Esta é uma obra de ficção. Nomes, personagens, empresas, organizações, lugares, eventos e incidentes são produto da imaginação da autora ou foram usados de maneira fictícia. Qualquer semelhança com pessoas reais, vivas ou falecidas, é mera coincidência. Imagem da capa Copyright Nejron Photo, usada com autorização da Shutterstock.com.
CONTEÚDO
“Aproxima-te querido guerreiro e eu conto-te um conto.
Um conto de batalhas distantes.
Um conto de homens e valentia.
Um conto de coroas e glória.”
--As crónicas esquecidas de Lysa
CAPÍTULO UM
Ceres corria pelos becos de Delos, numa grande excitação, sabendo que não poderia atrasar-se. Apesar de o sol estar quase a nascer, o ar abafado cheio de poeira já sufocava na antiga cidade de pedra. Com as pernas a queimar e os pulmões a doerem-lhe, ela, ainda assim, esforçou-se por correr ainda mais rápido, saltando por cima de um dos inúmeros ratos que rastejavam para fora das sarjetas e do lixo nas ruas. Ela já conseguia ouvir o ribombar distante. O seu coração palpitava em antecipação. Algures lá à frente, ela sabia, o Festival da Matança estava prestes a começar.
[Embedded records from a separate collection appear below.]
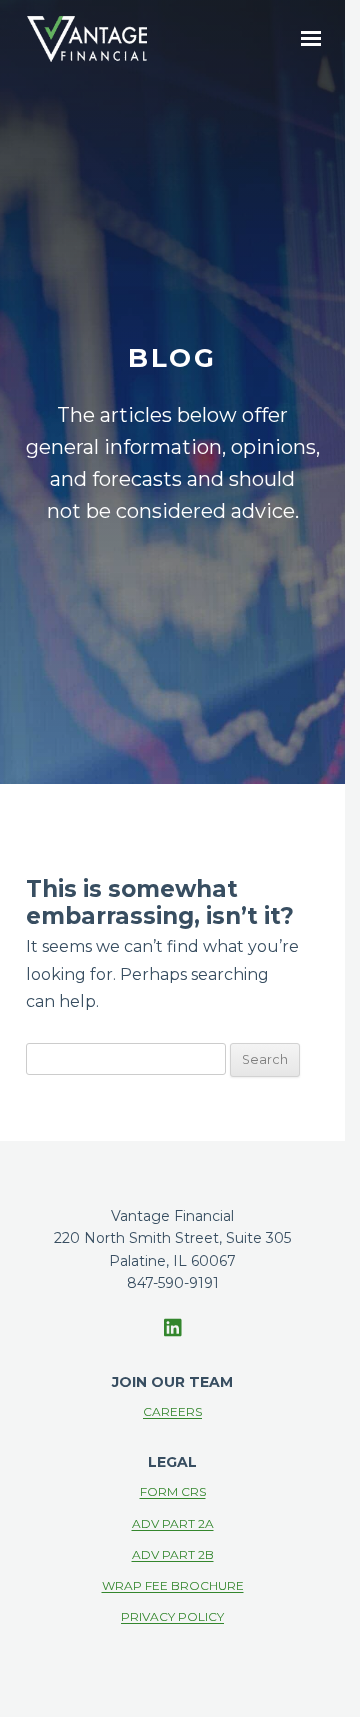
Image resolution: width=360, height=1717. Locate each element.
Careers (172, 1411)
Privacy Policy (172, 1616)
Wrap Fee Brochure (173, 1585)
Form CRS (173, 1491)
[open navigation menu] (311, 38)
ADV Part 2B (173, 1554)
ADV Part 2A (173, 1523)
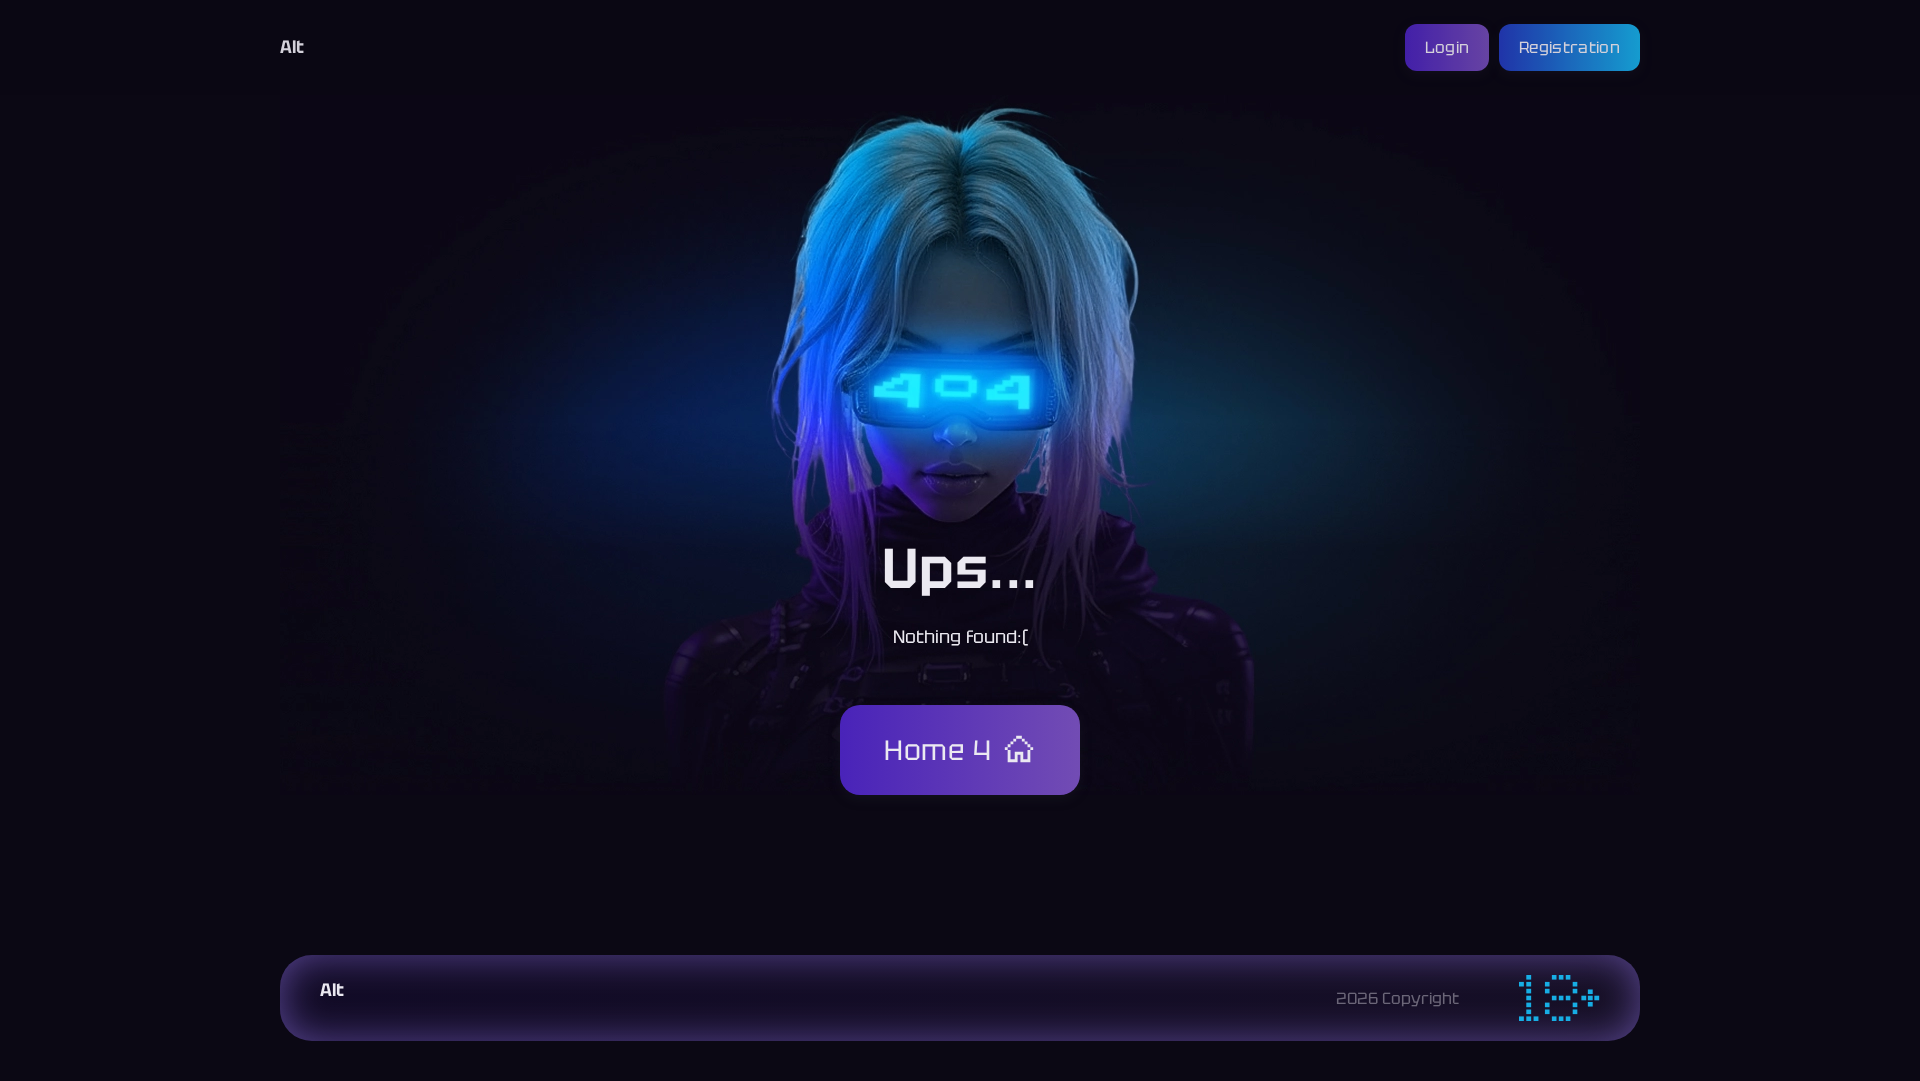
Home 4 (937, 750)
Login (1447, 47)
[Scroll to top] (1684, 1017)
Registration (1569, 47)
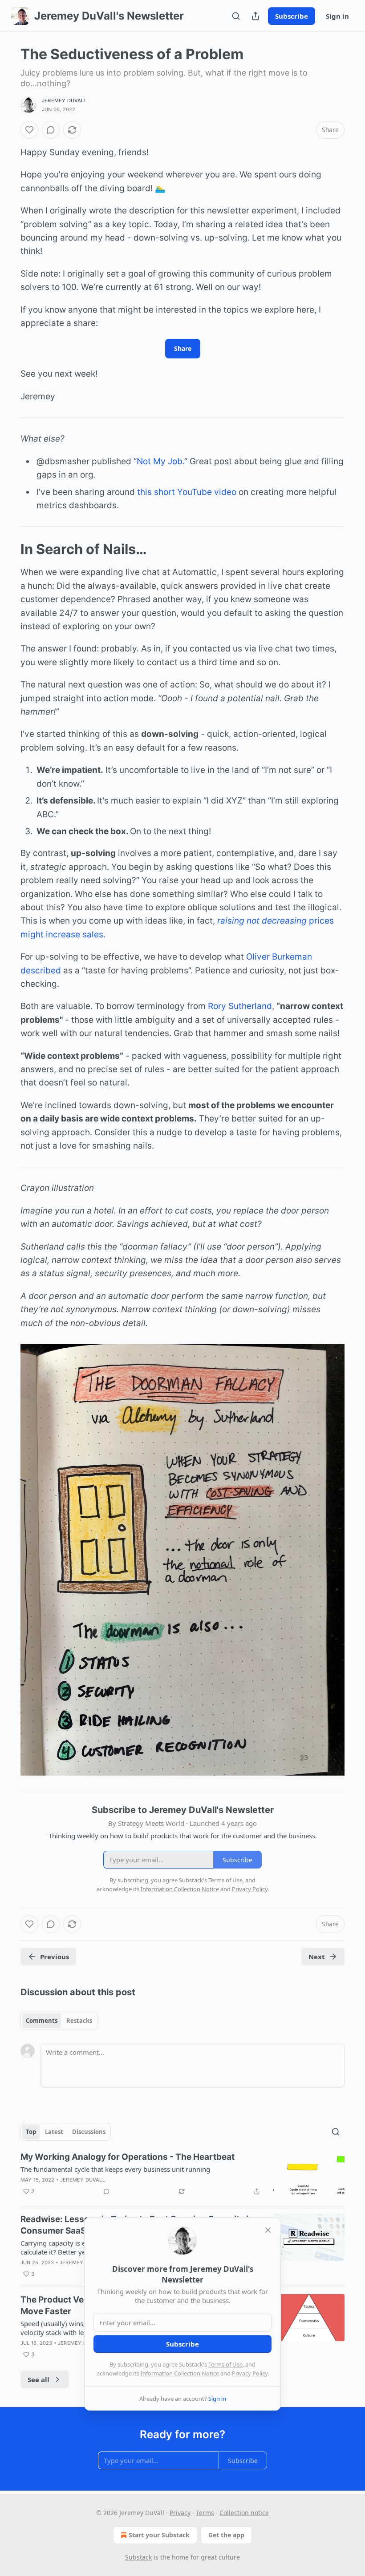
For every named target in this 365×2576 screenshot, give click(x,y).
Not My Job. (160, 461)
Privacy (180, 2512)
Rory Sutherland (240, 1006)
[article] (182, 2175)
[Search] (236, 16)
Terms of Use (225, 2364)
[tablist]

Com as mãos a arrastarem-se ao longo das paredes de pedra enquanto se contorcia e virava pelos estreitos becos, Ceres olhou para trás para se certificar que os seus irmãos ainda a estavam a acompanhar. Ficou aliviada ao ver Nesos, nos seus calcanhares, e Sartes, apenas a alguns passos atrás. Aos dezanove anos, Nesos era apenas dois ciclos solares mais velho do que ela, enquanto Sartes, o seu irmão mais novo, era quatro ciclos solares mais jovem, à beira de deixar de ser uma criança. Ambos, com os seus longos cabelos cor de areia e olhos castanhos, eram exatamente iguais um ao outro - e iguais aos seus pais – porém, nada parecidos com ela. Ainda assim, apesar de Ceres ser uma miúda, eles nunca tinham sido capazes de a acompanhar.
"Despachem-se!", Ceres gritou para trás.
Ouviu-se outro ribombar e, apesar de ela nunca ter ido ao festival, ela imaginava-o com detalhes vívidos: toda a cidade, todos os três milhões de cidadãos de Delos, lotando o Stade naquele feriado de solstício de verão. Seria diferente de tudo o que ela já tinha visto e se os seus irmãos e ela não se apressassem não restaria um único assento.
Ganhando velocidade, Ceres limpou uma gota de suor da testa e limpou-a à sua desgastada túnica marfim, que era da mãe dela. Nunca ninguém lhe havia dado roupas novas. De acordo com a sua mãe, que idolatrava os seus irmãos e parecia reservar um ódio e inveja especiais por ela, ela não o merecia.
"Espera!", gritou Sartes, com uma voz estridente, ligeiramente irritado.
Ceres sorriu.
"Devo levar-te ao colo, então?", gritou-lhe ela.
Ela sabia que ele odiava quando ela o provocava, porém o seu comentário sarcástico iria motivá-lo a conseguir acompanhá-la. Ceres não se importava que ele a seguisse; ela achava encantador que ele, aos treze anos, fizesse qualquer coisa para ser considerado o seu par. E mesmo que ela nunca o chegasse a admitir abertamente, ela precisava fortemente que ele precisasse dela.
Sartes grunhiu ruidosamente.
"A mãe vai matar-te quando descobrir que lhe desobedeceste novamente!", gritou ele.
Ele estava certo. Ela iria fazê-lo certamente – pelo menos, iria dar-lhe um bom açoite.
Quando a sua mãe lhe bateu pela primeira vez Ceres tinha cinco anos e aquele foi o verdadeiro momento em que ela perdeu a sua inocência. Até então, o mundo havia sido divertido, amável e bom. Depois disso, nada tinha voltado a ser seguro e ela apenas se conseguia agarrar à esperança de um futuro onde iria conseguir afastar-se dela. Agora, ela era mais velha e tenaz.